Overview
Tree Representations. Before today, trees were an abstract idea. Two common representations are a linked data structure using a node class (representation 1) or an array of key/value pairs (representation 2).
Traversals. When we iterate over a tree, we call this a "tree traversal".
Depth First Traversals. We have three depth first traversals: Pre-order, in-order and post-order. In a pre-order traversal, we visit a node, then traverse its children. In an in-order traversal, we traverse the left child, visit a node, then traverse the right child. In a post-order traversal, we traverse both children before visiting. These are very natural to implement recursively. Pre-order and post-order generalize naturally to trees with arbtirary numbers of children. In-order only makes sense for binary trees.

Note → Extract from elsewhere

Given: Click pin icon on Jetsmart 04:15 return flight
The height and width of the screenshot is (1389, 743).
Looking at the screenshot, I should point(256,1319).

Level Order Traversal. A level-order traversal visits every item at level 0, then level 1, then level 2, and so forth. One typical implementation for a level order traversal is an iterative-deepening strategy.

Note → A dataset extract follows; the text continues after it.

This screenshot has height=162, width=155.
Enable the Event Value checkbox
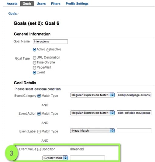[x=39, y=150]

Visitor Pattern. To avoid rewriting tree traversal code for every single task, we can create traversal methods that take a function as an argument (wrapped up inside a Java object, as required by Java syntax).

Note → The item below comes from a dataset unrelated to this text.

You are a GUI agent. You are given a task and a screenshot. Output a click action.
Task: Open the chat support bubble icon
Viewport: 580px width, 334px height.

Asymptotics of Traversals. Our depth-first traversals take linear time. Iterative deepening takes between N time and N^2 time. These facts are much less important than their derivations.
Recommended Problems
C level
- Question 1 from the Fall 2014 discussion worksheet.
- Question 1 and 2 from Algs4Part1.
B level
- Question 3 from Algs4Part1. Some randomly generated problems may be slightly out of the scope of our course.
- Question 1 and 2 from Algs4Part1.
- Question 4 from the Fall 2014 midterm.
A level
- Question 7 from the Guerrilla section worksheet.